Durante il discorso fatto alla CEI il 19 maggio scorso, il Pontefice ha ricordato un analogo discorso tenuto da Papa Montini alla medesima Conferenza Episcopale 50 anni prima, definendolo “un gioiello”. E tale veramente fu. Bene ha fatto dunque l’ Osservatore Romano a ripubblicarlo integralmente accanto a quello di Papa Bergoglio (cf. OR, 21.5.14, pp. 5-6).

Vediamone qui i tratti e i passaggi salienti, i quali secondo noi coincidono con quelle espressioni e quei concetti che purtroppo appaiono come quasi svaniti nell’odierna predicazione ecclesiale.

1. Montini a proposito dei Vescovi usa espressioni forti e oggi inusitate come “Ceto episcopale della santa Chiesa di Dio”; asserendo che in questo Ceto episcopale mondiale, “il gruppo eletto e cospicuo dei Vescovi italiani occupa per Noi [ plurale majestatis], com’è naturale e doveroso, un posto di speciale ed affettuosa considerazione”. Dunque per Paolo VI le Conferenze episcopali non hanno tutte la stessa importanza, e anche sotto questo profilo, nella Chiesa universale l’uguaglianza non esiste.

2. Il primo problema che Papa Montini cita dopo il “numero eccessivo delle diocesi”, è quello “della preservazione della fede nel popolo italiano, minacciata dalla evoluzione stessa della vita moderna, e direttamente dal laicismo e dal comunismo”. Toh! Avevamo capito, leggendo gli scritti e i discorsi di autorevolissimi prelati progressisti, che la “vita moderna” era da benedire e non da contrastare, e che il comunismo, privato della sua componente ateistica, avesse portato un contributo positivo alla società e alla cultura… Papa Bergoglio parla spesso dei problemi dell’evangelizzazione, e sta bene. Così come Ratzinger parlava spesso del relativismo e del nichilismo. Ma ogni tanto giova usare espressioni più dirette come quando si parla di “preservazione della fede”, indicandone nemici non generici (come lo sono le correnti filosofiche sopra menzionate), ma specifici, come il Comunismo (si noti che mentre il Papa teneva questo discorso il Partito Comunista italiano spopolava nelle piazze, nella cultura e nelle fabbriche).

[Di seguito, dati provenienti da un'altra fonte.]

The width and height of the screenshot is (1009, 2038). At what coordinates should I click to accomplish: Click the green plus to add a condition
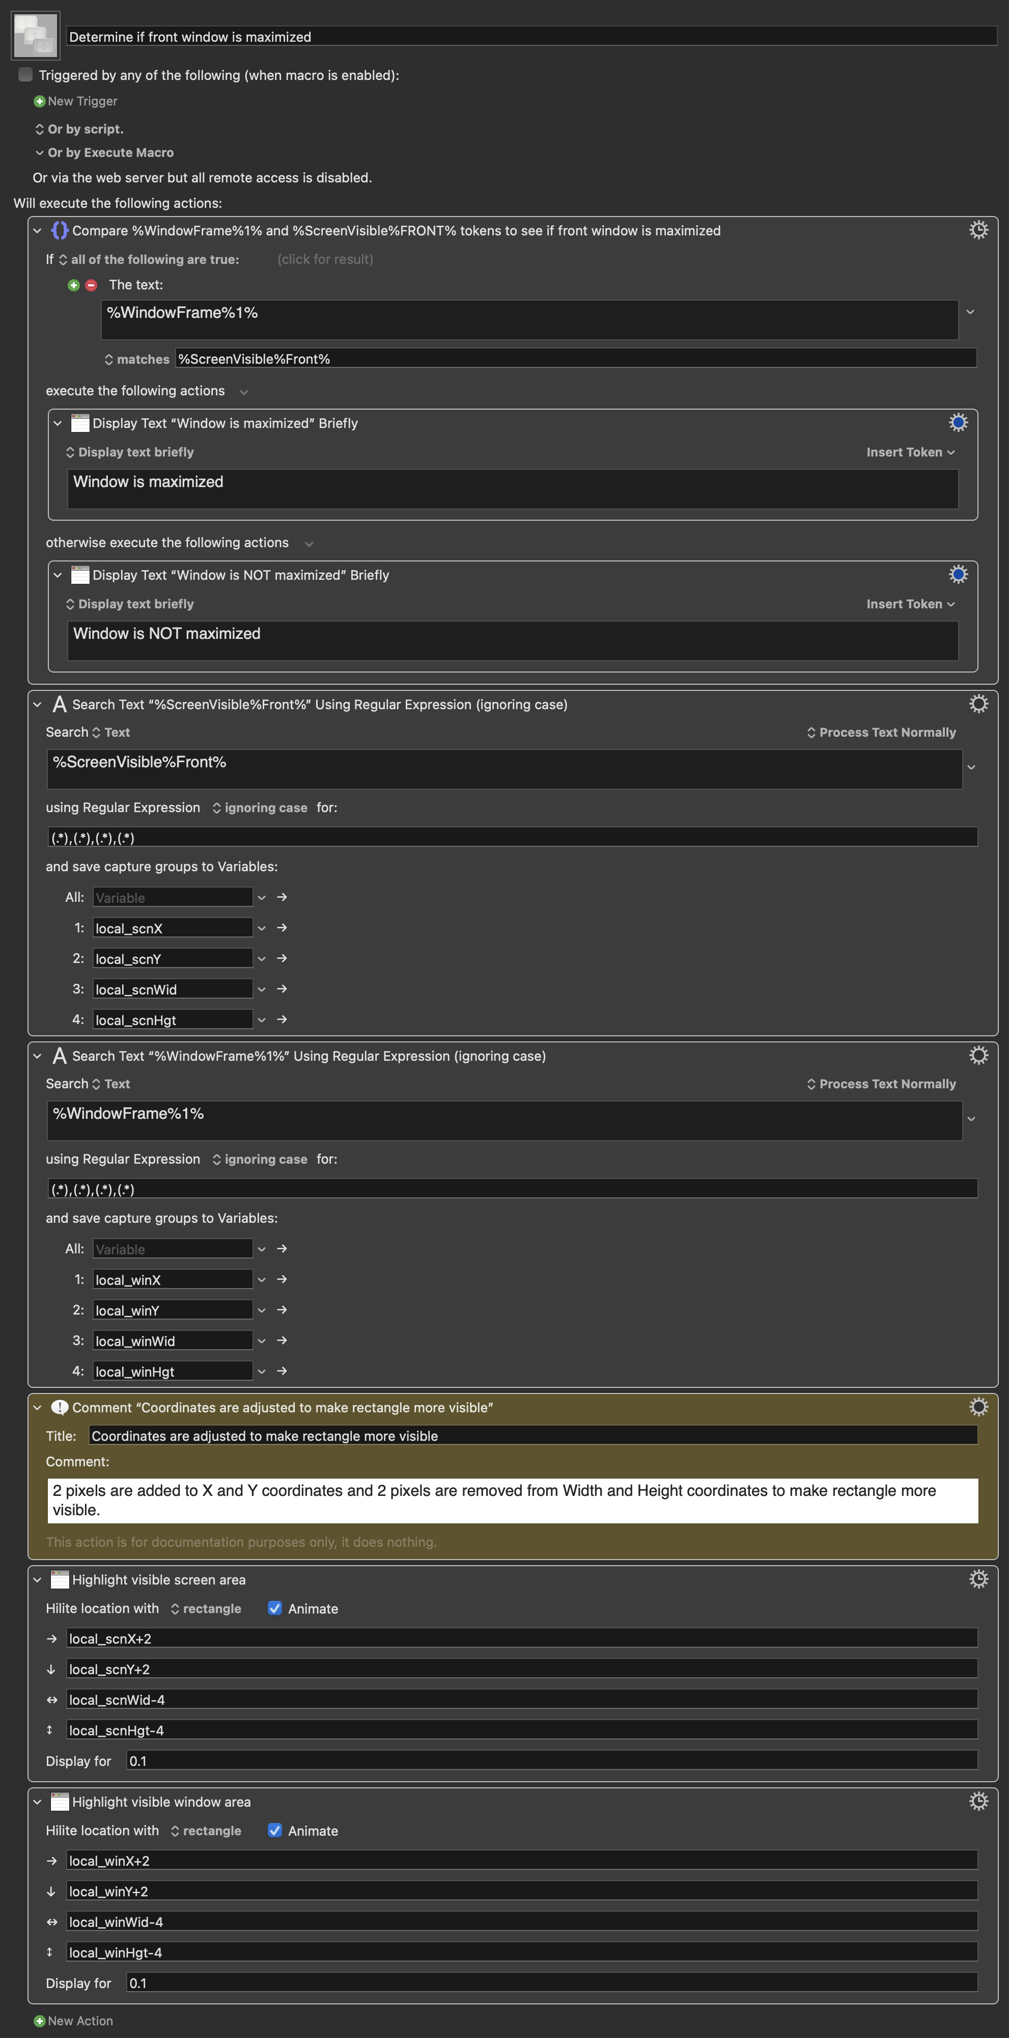tap(74, 285)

3. Un altro problema che Paolo VI menziona assieme a quello delle vocazioni (già allora!), e dell’istruzione religiosa, è quello “dell’assetto sociale cristiano”. Questo rimanda, indirettamente quanto si vuole, al tradizionale concetto della regalità sociale di Cristo, solennemente ribadita da Pio XI nella celebre enciclica Quas primas (1925). Faccio notare di passaggio che Paolo VI era contrario all’aborto, al divorzio (anche meramente civile), al concubinato o amore libero, agli anti-concezionali di ogni tipo ( Humanae vitae), alla libertà assoluta di stampa e di opinione, all’immoralità nel cinema e nella TV, etc.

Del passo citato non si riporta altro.